**** Supplied material ****

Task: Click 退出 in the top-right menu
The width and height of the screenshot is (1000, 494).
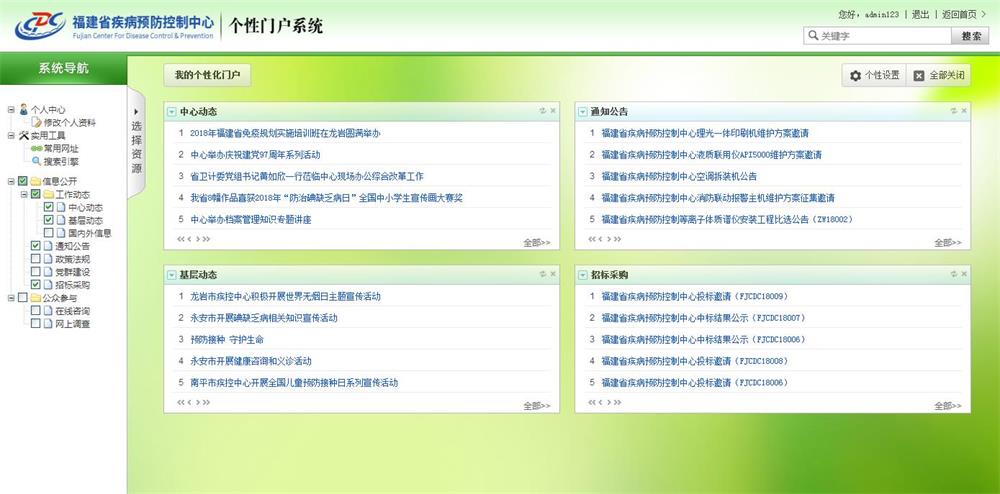Action: (920, 15)
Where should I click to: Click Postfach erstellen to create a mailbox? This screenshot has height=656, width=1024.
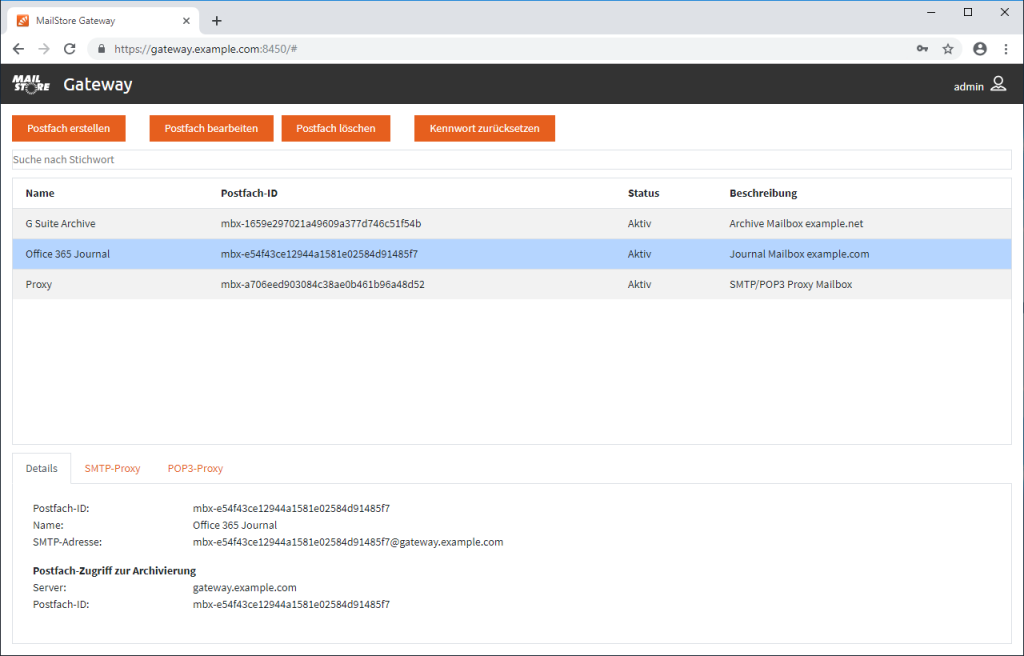click(x=68, y=128)
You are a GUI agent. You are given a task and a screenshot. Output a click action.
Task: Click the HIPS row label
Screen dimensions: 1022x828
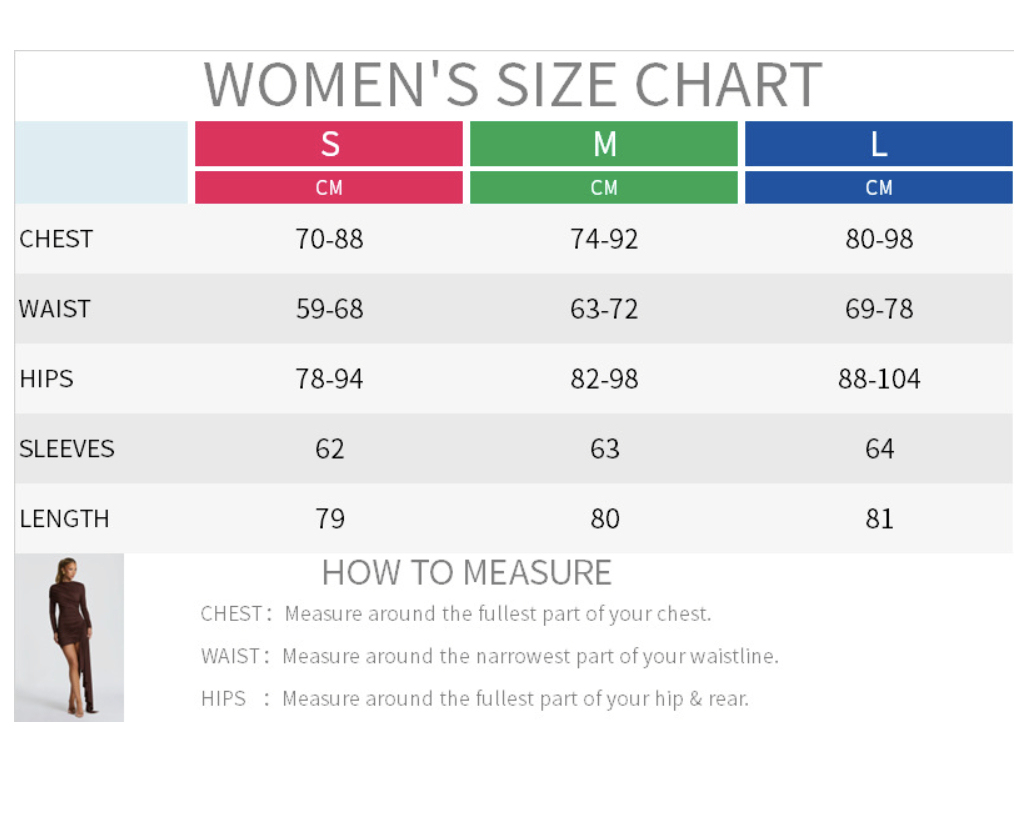(x=47, y=379)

****

**Task directions**: Everything from the line holding "Task: Click the HIPS row label" to the close of the records should be written out exactly, both ends included, with pictures omitted.

**Response box**:
Task: Click the HIPS row label
Screen dimensions: 1022x828
(x=47, y=379)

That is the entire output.